Syrian children could freeze to death on European soil if more is not done to help Greece cope with the influx of refugees from the country, warns Yvette Cooper, as she embarks on a tour of crisis hotspots around Europe and the Middle East.
Just months after the Greek economy was on the brink of collapse and pushing the Eurozone into meltdown, the country is now struggling to support the 9,000 refugees arriving daily on dinghies to the island of Lesbos.
Lines of families walking on foot from the island’s shore to registration camps are now succumbing to the elements as winter draws in, said Ms Cooper, who met families sleeping in woodland as they attempt to make their way primarily to Germany.

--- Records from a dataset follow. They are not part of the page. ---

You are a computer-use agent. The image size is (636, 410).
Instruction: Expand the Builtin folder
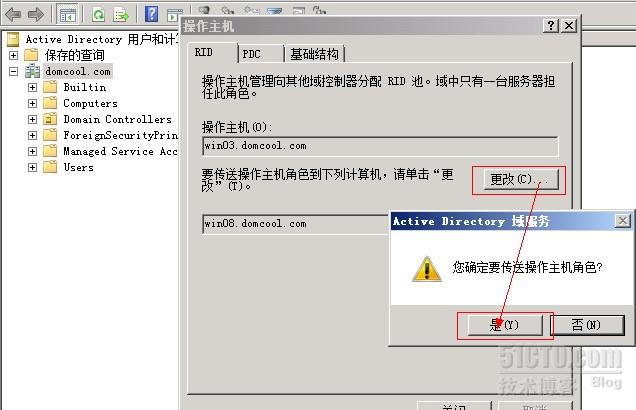32,87
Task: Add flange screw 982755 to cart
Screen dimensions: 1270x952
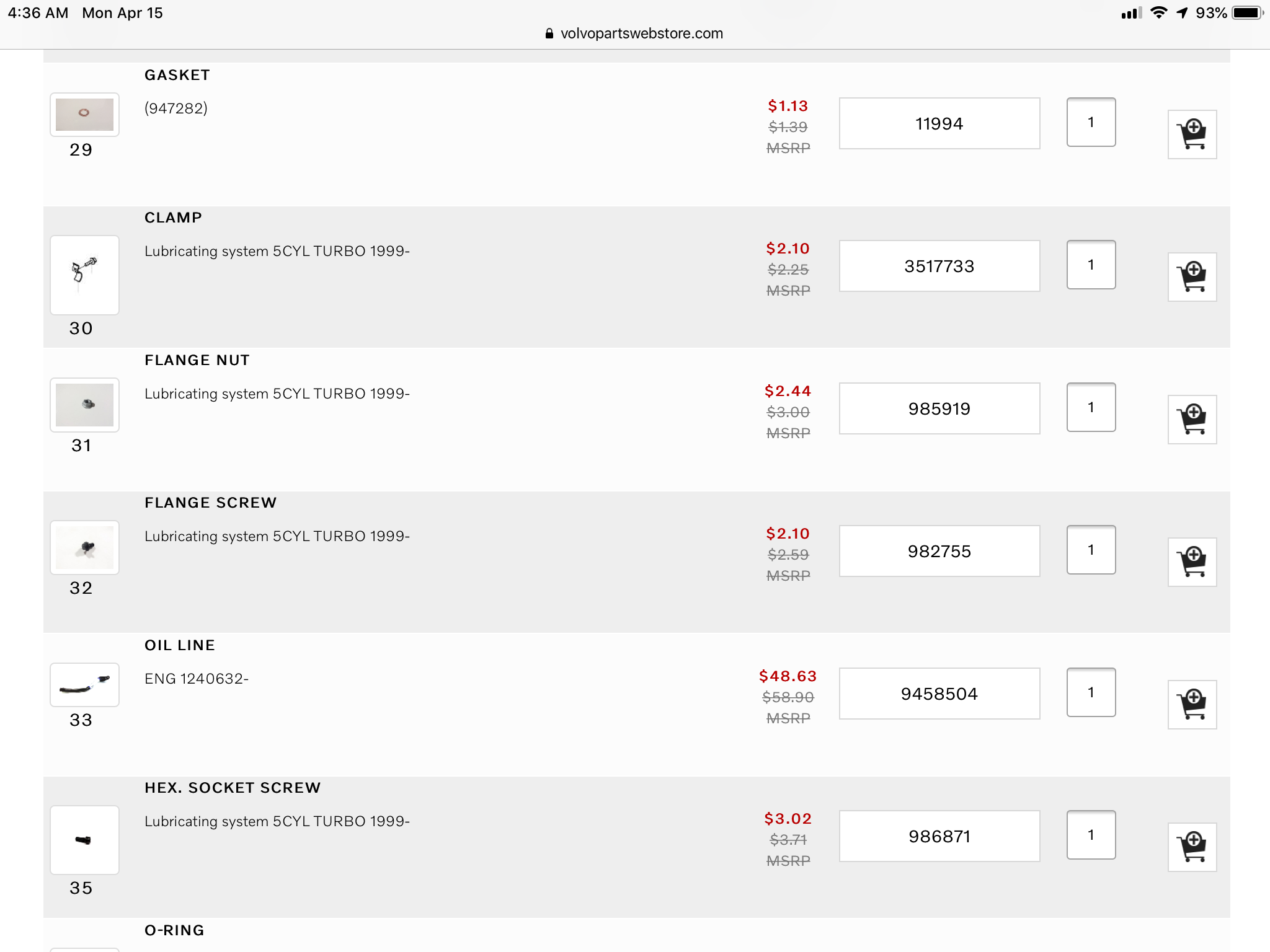Action: [1192, 562]
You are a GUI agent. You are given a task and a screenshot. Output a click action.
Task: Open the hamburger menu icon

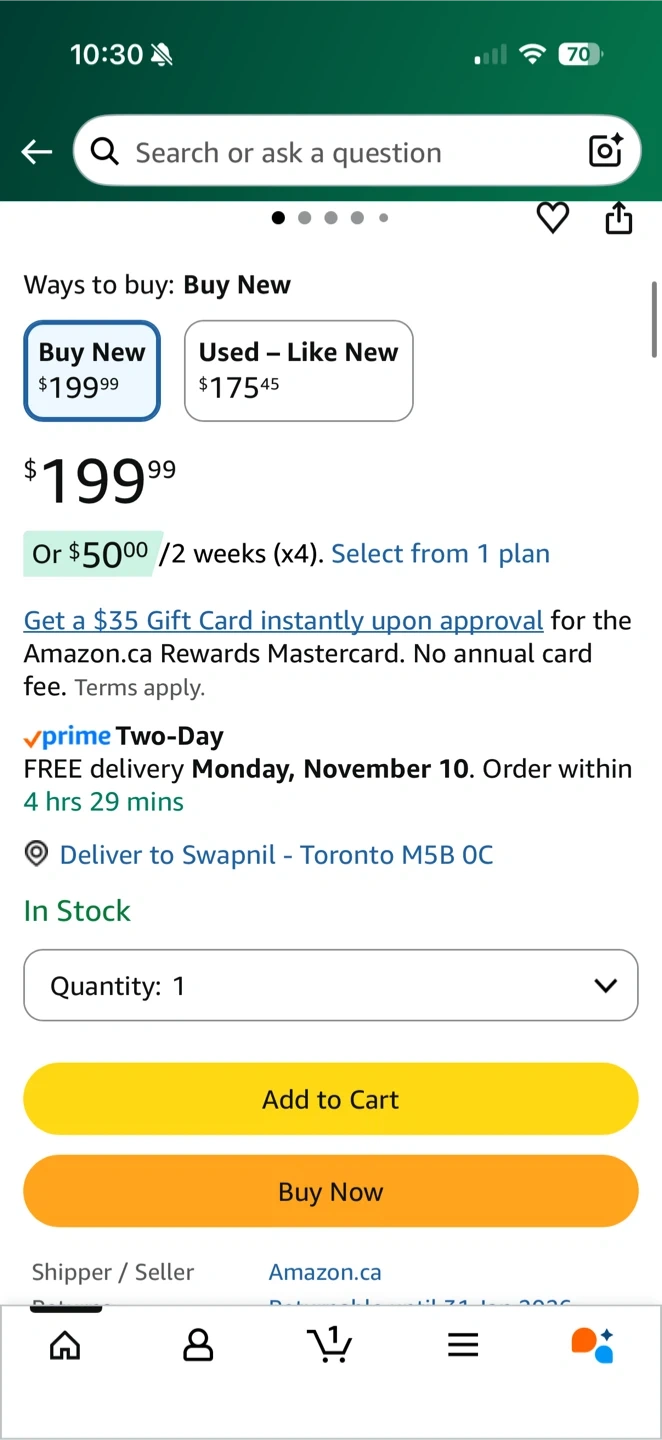(463, 1346)
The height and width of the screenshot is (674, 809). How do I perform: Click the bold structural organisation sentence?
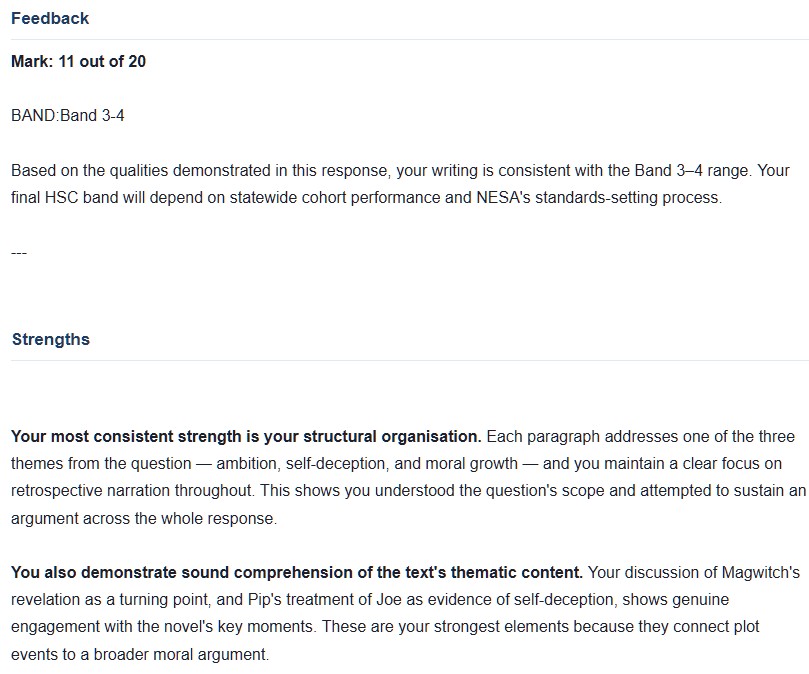[x=246, y=437]
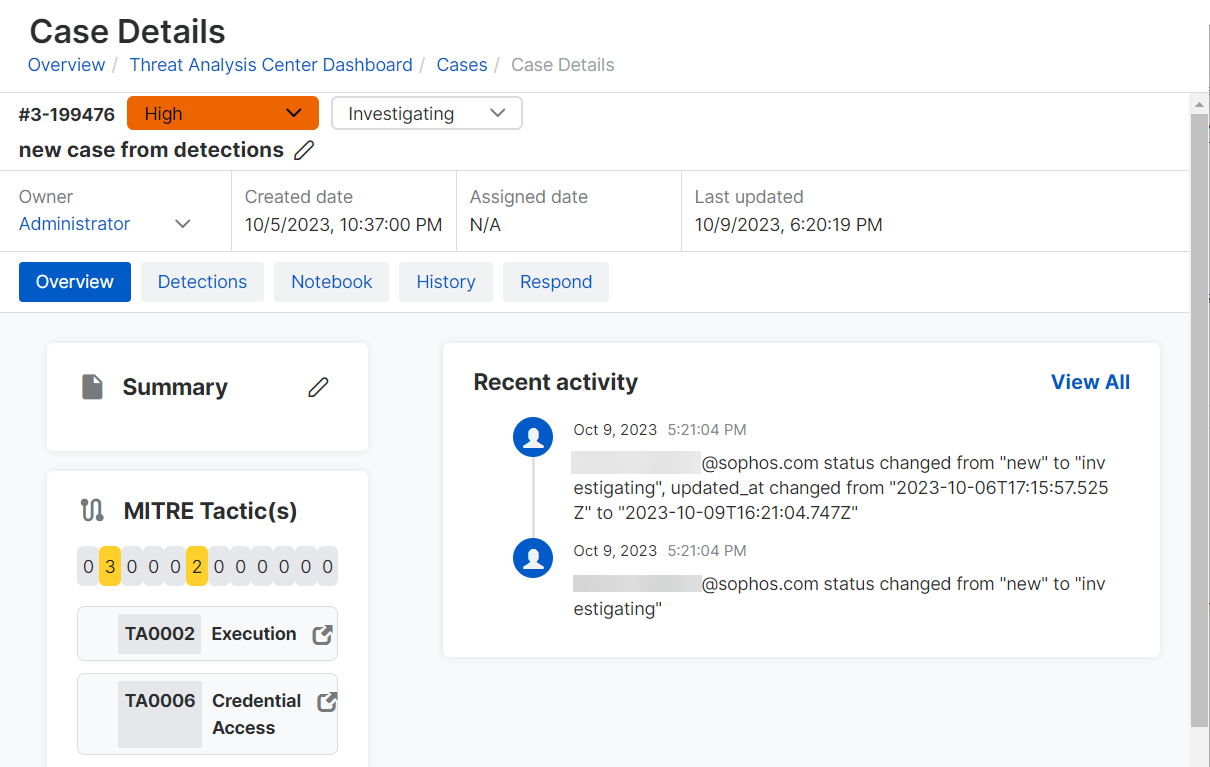Viewport: 1210px width, 767px height.
Task: Click second user avatar in Recent activity
Action: tap(533, 558)
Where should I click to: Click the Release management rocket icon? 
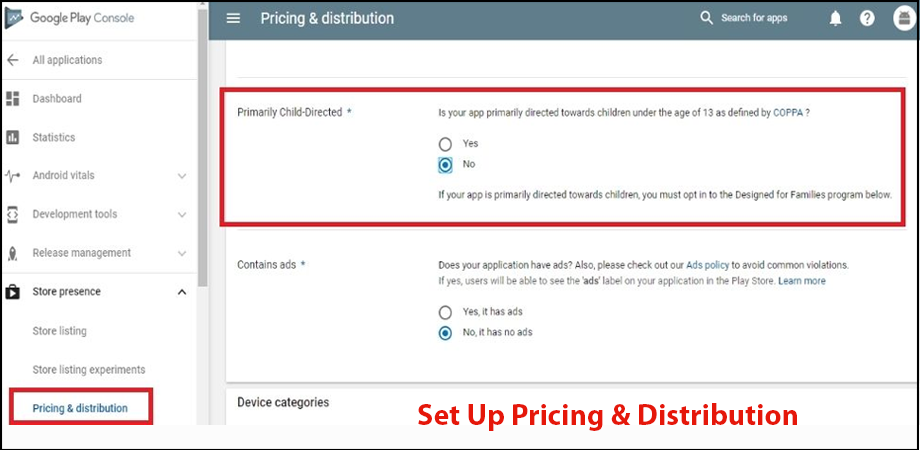click(x=13, y=253)
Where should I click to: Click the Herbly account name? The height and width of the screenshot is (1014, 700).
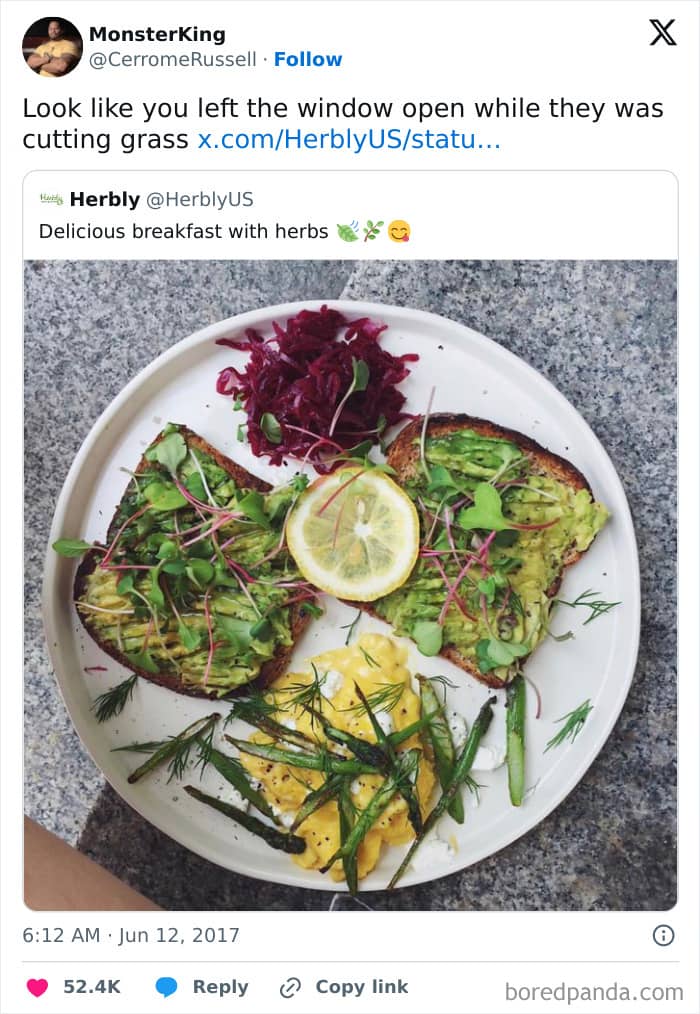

As well as financial support for Greece, the former Labour front-bencher, who is now chair of the Refugee Taskforce, is today calling on the Government to commit to a five year programme of funding for councils to help resettle refugees and wants David Cameron to make a commitment to protect funds at the forthcoming Spending Review.
The Government has so far spent £1.1bn supporting refugees in Syria and neighbouring countries hosting camps and has pledged to take 20,000 refugees by 2020.
Witnessing the impact in Greece, and in Syria’s neighbour Lebanon after a visit to its capital Beirut last week, Ms Cooper is convinced that untold tragedy will happen this winter, with aid workers telling her the poor sanitation in registration camps could lead to an outbreak of cholera.
“As you drive along the road from the refugee resigration centre to the north shore in Lesbos, it’s a continual line of people and families, and kids and babies being carried on the side of the road.”MP Yvette Cooper
“I do fear we are going to have children freeze to death in Europe if we don’t have more action to resolve this,” said the Labour MP for Normanton, Pontefract and Castleford.
“As you drive along the road from the refugee resigration centre to the north shore in Lesbos, it’s a continual line of people and families, and kids and babies being carried on the side of the road. It started to pour with rain. We passed a couple with a one year old and just suddenly being drenched in this downpour.
“We stopped to give them a lift and the woman was six months pregnant. They had come from Syria the night before but had not thought they could travel anywhere so they slept in the woods.”
On the shore she witnessed boat after boat arriving with up to 50 refugees at a time. She was told how the traffickers are told to puncture the boats as they get close to the beach so there’s no chance people can be turned back. This leads to a lethal scramble to get people out before the vessel sinks.
“The first thing that hits you when you get to the northern shore is that the shoreline is orange and when you get closer you see it’s mountains of life jackets. The next thing that strikes you is that you see arm bands or little swim jackets kids would go in a swimming pool,” said Ms Cooper.
Later she said she was shown pictures by an aid worker drawn by children of their boat sinking, and of people having their heads cut off.
She said: “These were really distressing drawings.”
In Lebanon where one quarter of the country’s entire population are Syrian refugees - 1.4m people - they are dealing with their own emergency. Families want to return home but bombing from both President Assad’s regime and Isis makes it too dangerous. Schools have closed in Isis-controlled towns and young men fear conscription.
She will next visit Calais in France to investigate what assessments are taking place to distinguish between refugees and economic migrants.